• [WORK REQUEST]
Copy the opening lines of the listing exactly, through and including the line with "Given: Click the WordPress text label"; do not copy any pictures.

• [LISTED RECORDS]
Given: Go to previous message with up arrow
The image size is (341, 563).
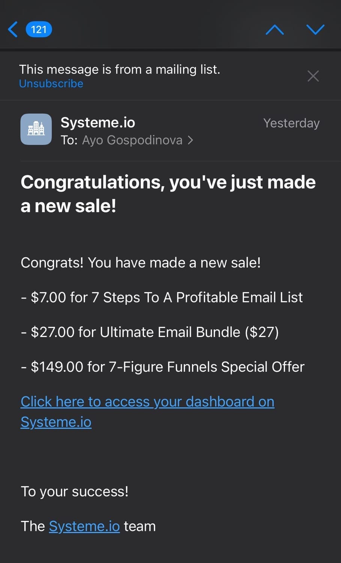Looking at the screenshot, I should (275, 29).
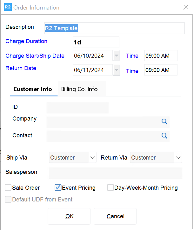This screenshot has width=194, height=230.
Task: Click the Company search magnifier icon
Action: [164, 122]
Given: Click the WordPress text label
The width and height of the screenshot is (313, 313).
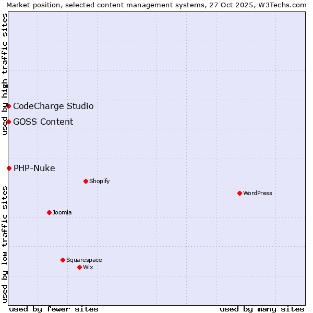Looking at the screenshot, I should pos(258,194).
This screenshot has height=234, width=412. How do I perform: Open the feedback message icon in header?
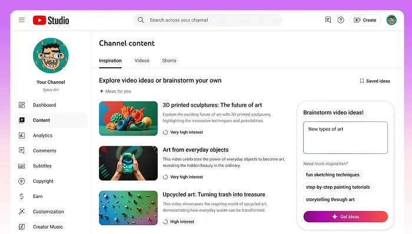(x=328, y=20)
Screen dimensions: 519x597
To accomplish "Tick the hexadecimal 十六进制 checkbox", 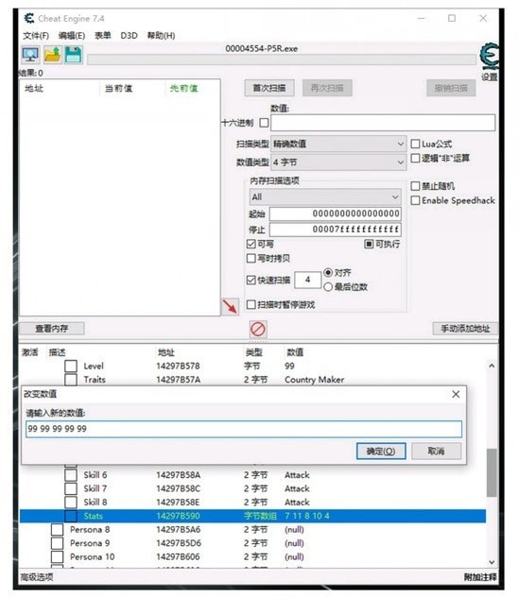I will pos(264,123).
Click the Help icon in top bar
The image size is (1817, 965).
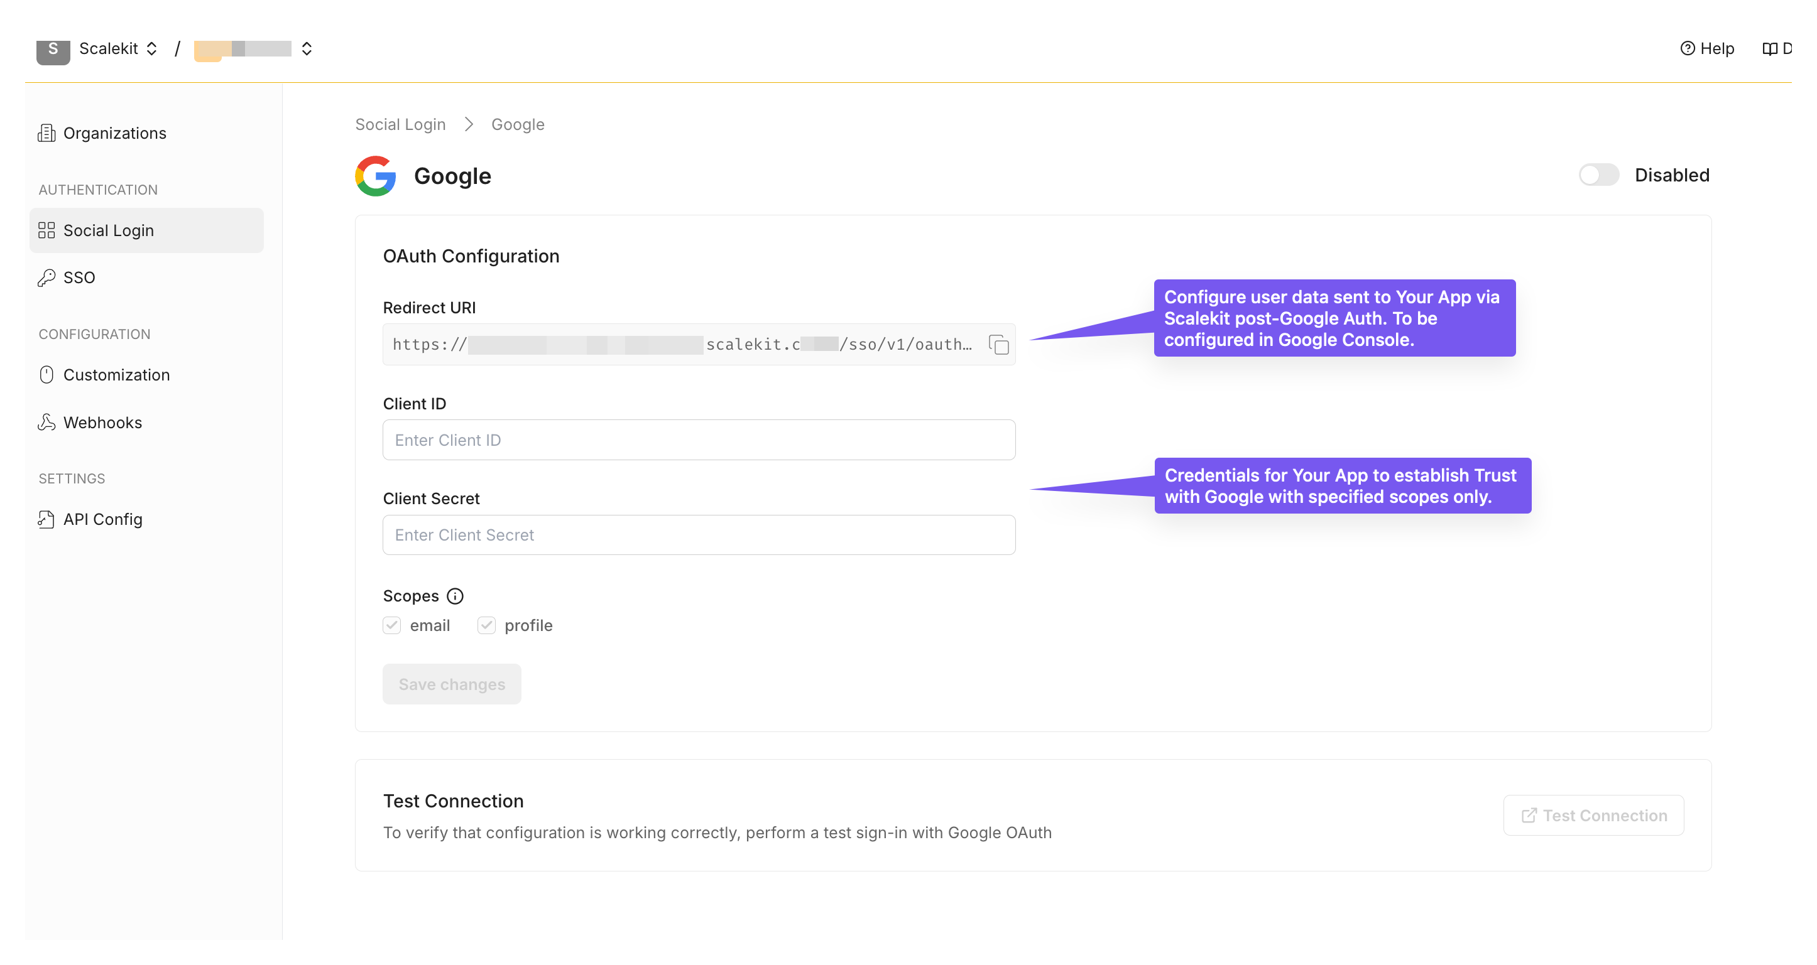click(1688, 48)
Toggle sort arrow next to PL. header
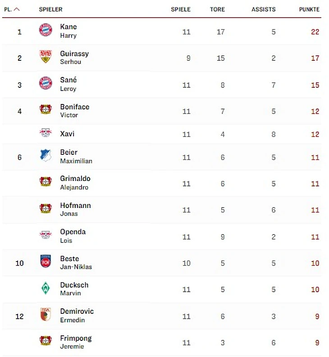 17,9
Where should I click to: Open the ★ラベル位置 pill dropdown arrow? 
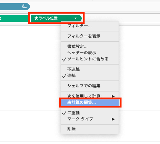coord(76,18)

• [WRITTEN REPLY]
Given: Go to previous message with up arrow
The image size is (341, 563).
Looking at the screenshot, I should (275, 29).
This screenshot has width=194, height=230.
Task: Click the Company search magnifier icon
Action: [164, 122]
Given: Click the WordPress text label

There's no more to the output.